_TASK INSTRUCTIONS_.
Images excepted, the data below must be repeated exactly.

(Records from a dataset)

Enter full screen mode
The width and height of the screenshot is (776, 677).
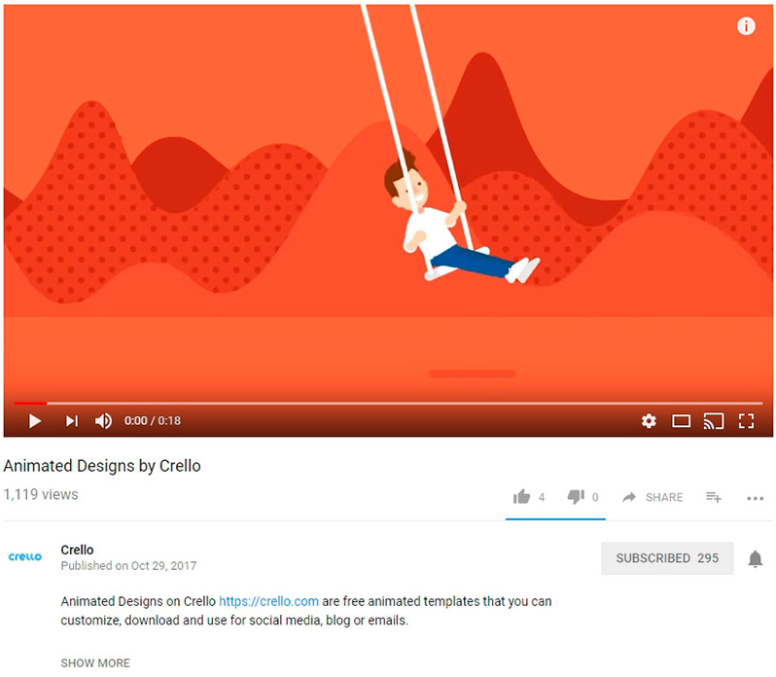click(x=746, y=421)
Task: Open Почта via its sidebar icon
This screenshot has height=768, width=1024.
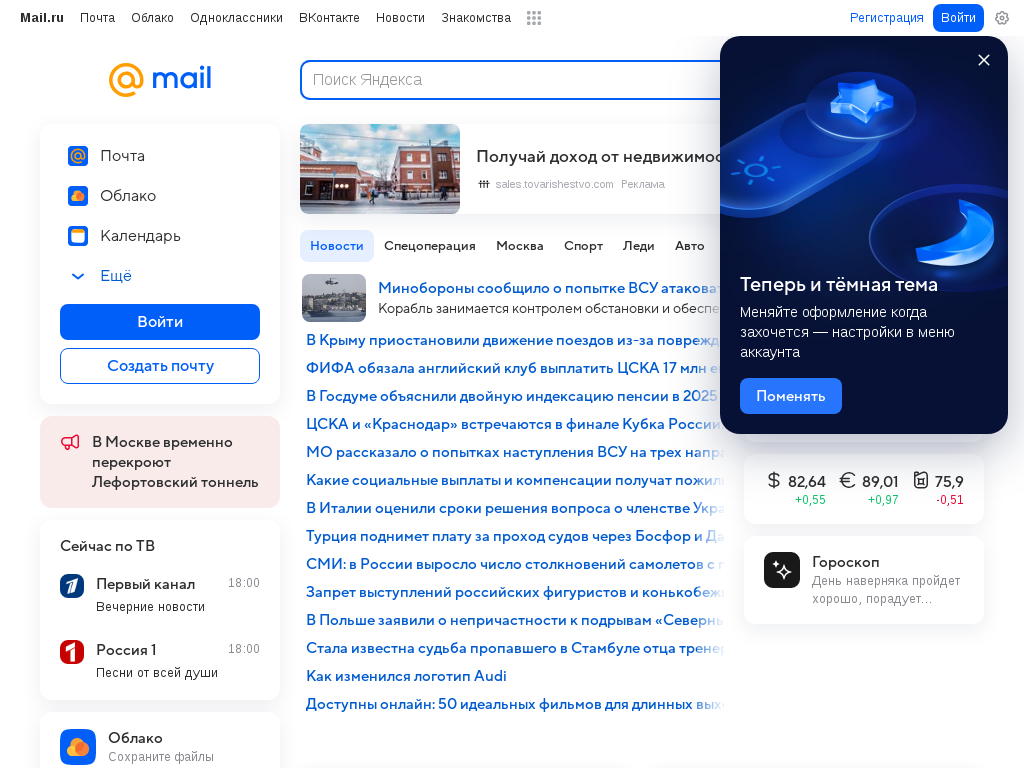Action: pos(78,156)
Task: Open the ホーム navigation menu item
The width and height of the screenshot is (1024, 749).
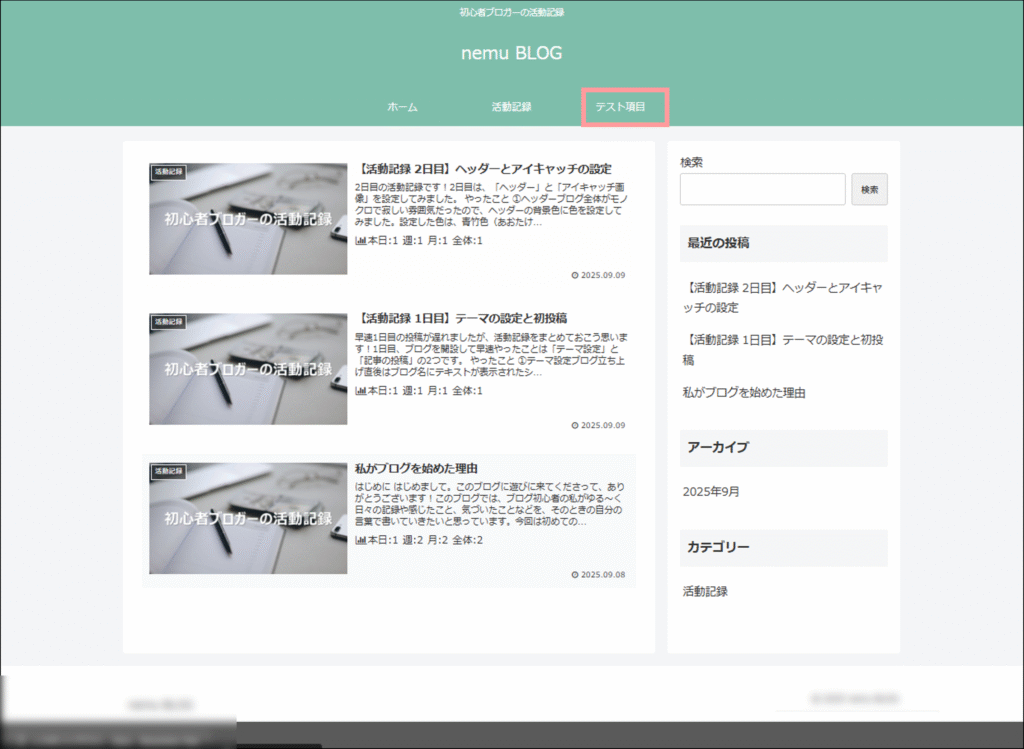Action: 402,107
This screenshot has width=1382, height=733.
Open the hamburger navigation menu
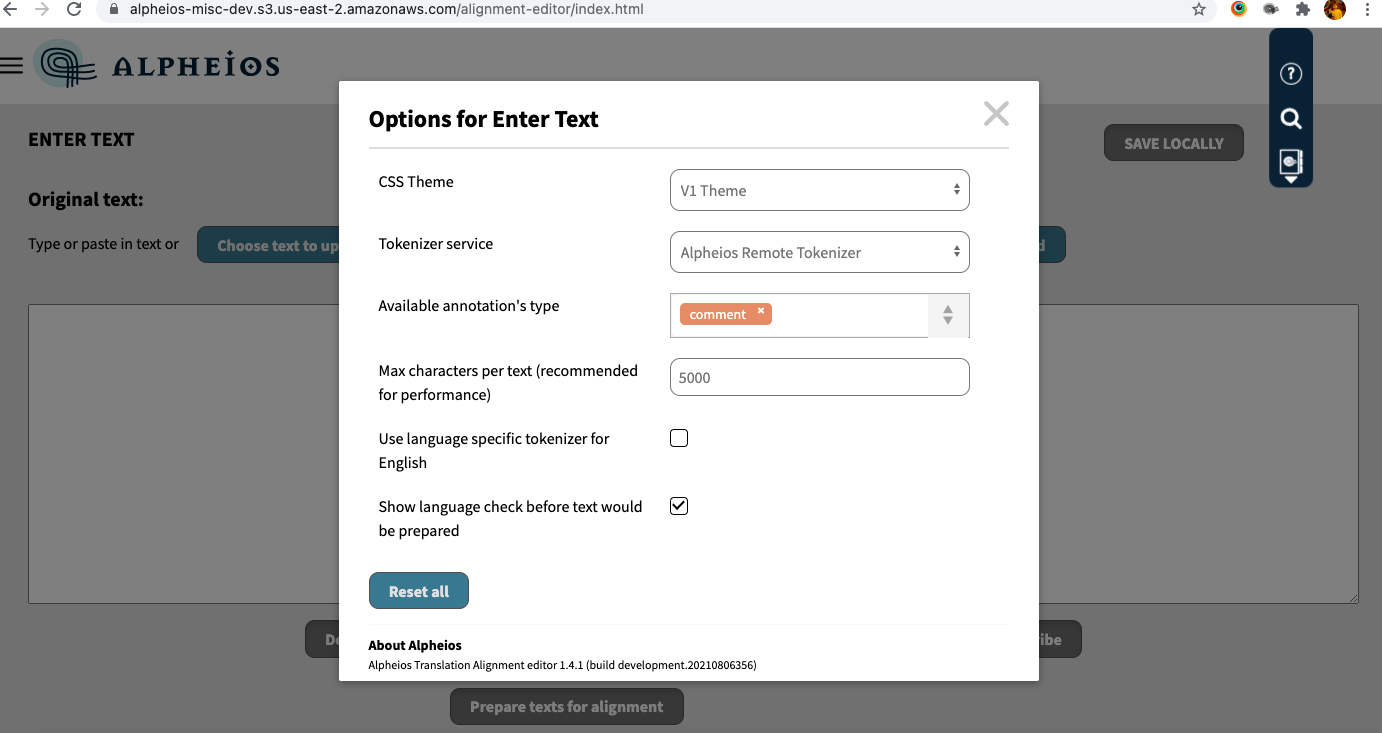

_ANSWER AREA_.
Enter full screen mode
The width and height of the screenshot is (776, 677).
click(x=746, y=421)
Task: Open Почта via its sidebar icon
This screenshot has height=768, width=1024.
Action: pos(78,156)
Task: Open the ホーム navigation menu item
The width and height of the screenshot is (1024, 749).
Action: 402,107
This screenshot has width=1382, height=733.
Open the hamburger navigation menu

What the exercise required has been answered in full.